/ 6 August 2004

Waiting for the bubble to burst

The Bubble of American Supremacy

By George Soros

(Weidenfeld & Nicolson)

George Soros loathes George W Bush. That, in a few words, sums up this book. The renowned and controversial financier, philanthropist and active supporter of the “open society” sees the foreign policy adventures of the Bush government as a disaster for human rights, democracy, open societies and the economy. And he vows to do his best to see that Bush does not get re-elected.

Soros starts by challenging the assumption that the terrorist attacks on September 11 2001 changed the course of history by asking “why?”. Not, he argues, because of the enormity of the event, but by the way Bush and his government reacted. The “war on terrorism” was nothing more than a guise to implement a foreign policy programme rooted in an understanding of international relations based on power rather than law.

The Bush doctrine, Soros argues, is a crude new form of social Darwinism: market fundamentalism in economics and the forceful pursuit of United States supremacy. The invasion of Iraq was part of this doctrine.

The underlying mentality of American supremacy, Soros suggests, is a bubble that will burst disastrously for the US — and for the world. The long connection between military power and economic fundamentalism is highly suspect. It can corrupt both.

Though certainly not a neo-Marxist, Soros would agree that the neoconservative intellectuals (and advisers to Bush), who outlined a Project for the New American Century in the late 1990s, have strong economic ties to the military and an interest in increased military expenditure.

After 9/11 the US fell into a terrible trap. The purpose of 9/11 was probably to instigate a war between the West and Islam. So far, if Soros is right in his assessment, it has succeeded. It has set back peace processes and encouraged other countries to unleash their dirty, little “wars on terror” in their own back yards.

Is there an alternative? There is, says Soros, and it is called the open society. This is based on his theory of reflexivity and radical fallibility. Such a theory assumes we must treat our beliefs as provisionally true, while keeping them open to constant re-examination.
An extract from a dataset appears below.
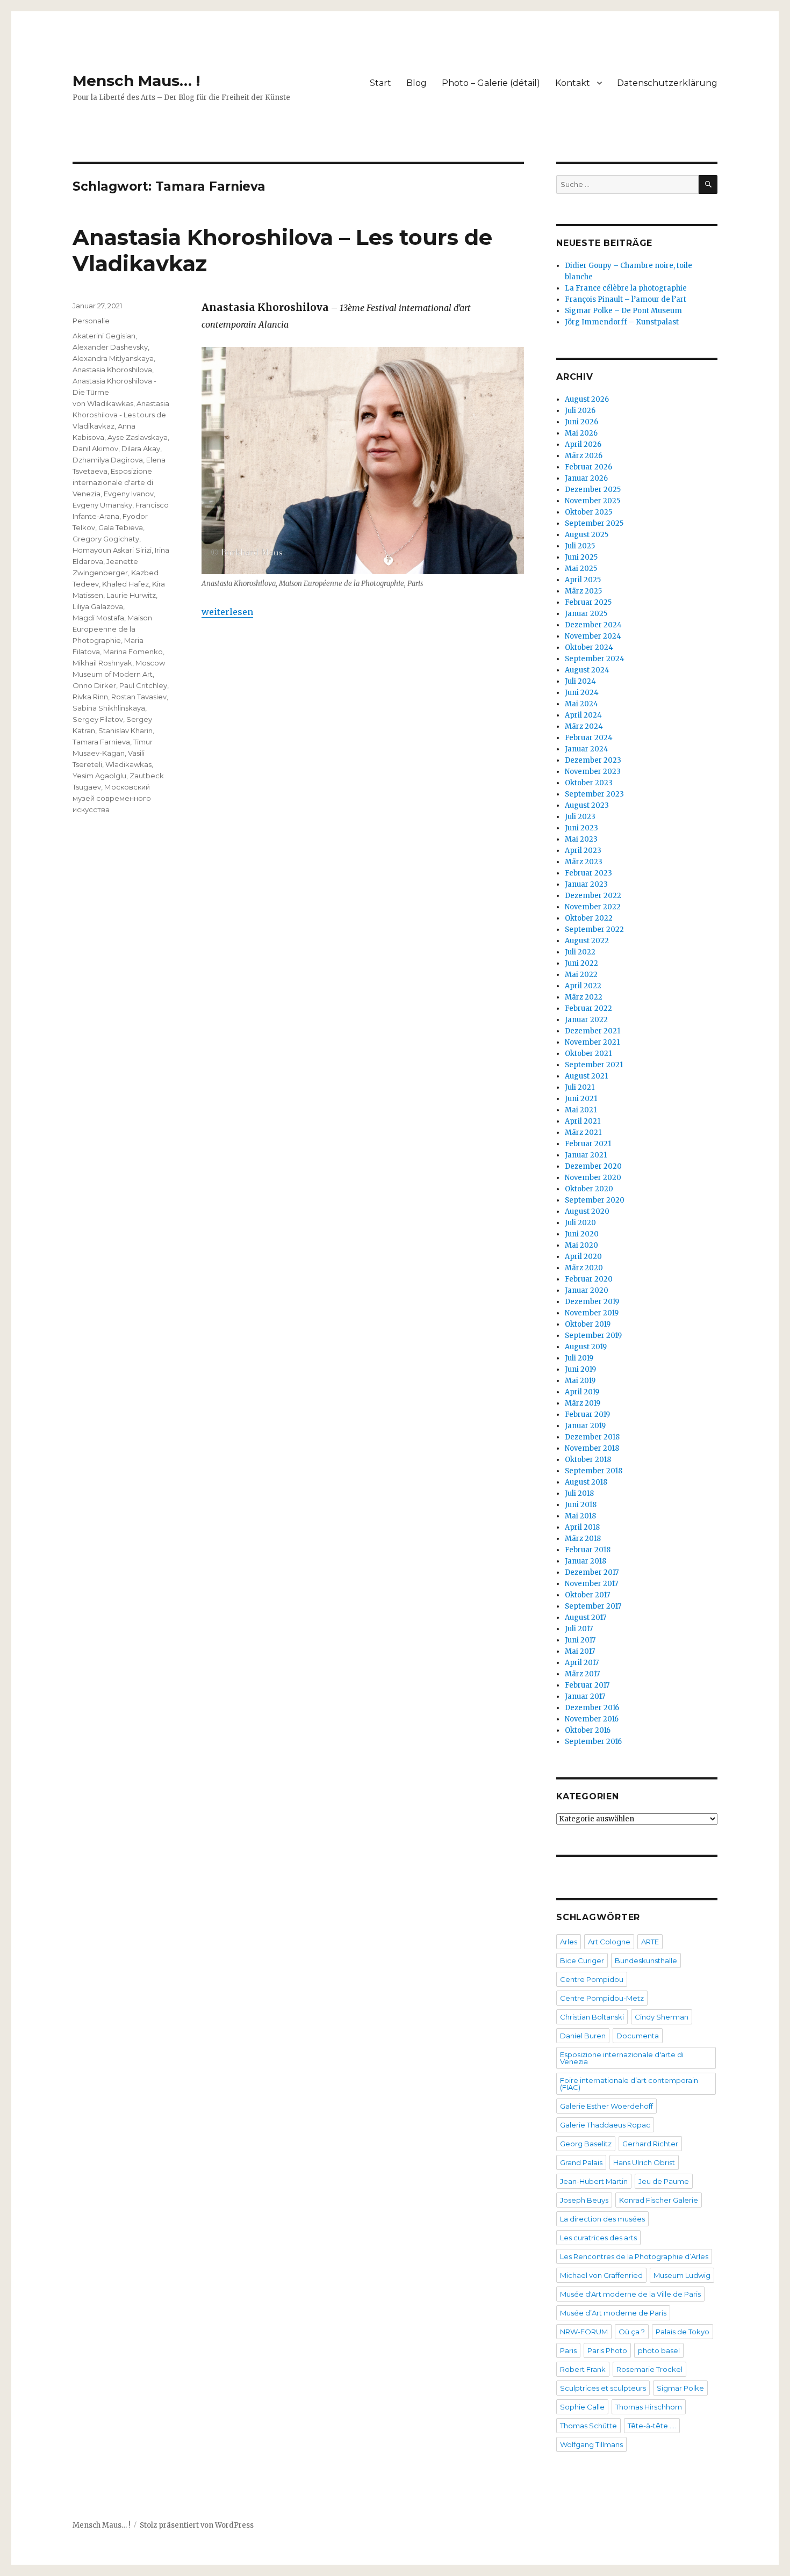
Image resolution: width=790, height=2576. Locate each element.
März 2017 (582, 1673)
An open society holds itself open to improvement — it cannot accept economic, religious or political fundamentalisms, and must encourage people to pursue personal and common interests, recognising always that we might be wrong. The Bush doctrine and the ideologues of the Project for the New American Century deny this possibility.

Written with passion, informed by reason, Soros’s book is a clarion call to reject the Bush doctrine. Reminiscent at times of that other great American polemicist of European origin, Thomas Paine, Soros savages the sheer stupidity of current US foreign policy. Even more devastating is the fact that he writes not from the left, but from the heart of the establishment.